=== WHAT YOU NEED TO DO ===
Duplicate this part of the South Carolina football preview exactly, starting with "No. 19 South" and going on through "his head-coaching career.".
# SOURCE EXTRACT start
Though the No. 21 Irish (8-4) finished the season strongly, including competing gamely at USC a week ago in a 38-27 loss, a driving storyline over the next month will be wondering if head coach Marcus Freeman can handle this bowl game better than the second half of the Fiesta Bowl faceplant last year in his first game as Notre Dame’s leader.

No. 19 South Carolina (8-4) enjoyed an even more impressive finish to the season, knocking both Tennessee and Clemson out of the College Football Playoff in its final two games of the season. Not that gambling spreads mean anything on the football field, but to give an idea how unexpected those two wins were, realize the Gamecocks were expected to lose them by a combined 37.5 points and instead won them by a combined 26 points.

There may be some rough parallels between South Carolina head coach Shane Beamer and Freeman, though Beamer is a year ahead in his head-coaching career.

Beamer was an unexpected hire in Columbia in 2021, never having been a head coach before and most recently the associate head coach and tight ends coach at Oklahoma for three seasons. The Gamecocks went 7-6 in his first year, his head-coaching inexperience perhaps rearing its head as they lost their first three games against Power-Five competition and four of their first five, the exception coming against worse-off Vanderbilt.

Thus, the surge to end the 2022 season stands out, particularly since it again took until October to notch a win against a Power-Five opponent, losing to both Arkansas and, more understandably, Georgia in September.

South Carolina found its most success this season through the air, led by former Oklahoma quarterback Spencer Rattler. He averaged 230.5 yards per game and 7.9 yards per attempt while completing 66.6 percent of his passes. The Gamecocks managed just 123.3 rushing yards per game and 3.8 yards per attempt.

Their rushing defense is one of the worst in the country, which could play right into the Irish offensive strength. Opponents gained 0.194 expected points per rush attempt against South Carolina, the No. 123 ranking in the country, per cfb-graphs.com.
# SOURCE EXTRACT end
# PROVIDED DATA start
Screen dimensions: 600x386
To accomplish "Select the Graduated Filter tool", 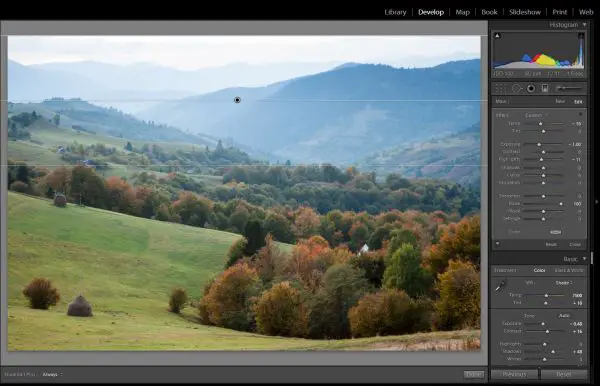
# PROVIDED DATA end
=== EXERCISE ANSWER ===
No. 19 South Carolina (8-4) enjoyed an even more impressive finish to the season, knocking both Tennessee and Clemson out of the College Football Playoff in its final two games of the season. Not that gambling spreads mean anything on the football field, but to give an idea how unexpected those two wins were, realize the Gamecocks were expected to lose them by a combined 37.5 points and instead won them by a combined 26 points.

There may be some rough parallels between South Carolina head coach Shane Beamer and Freeman, though Beamer is a year ahead in his head-coaching career.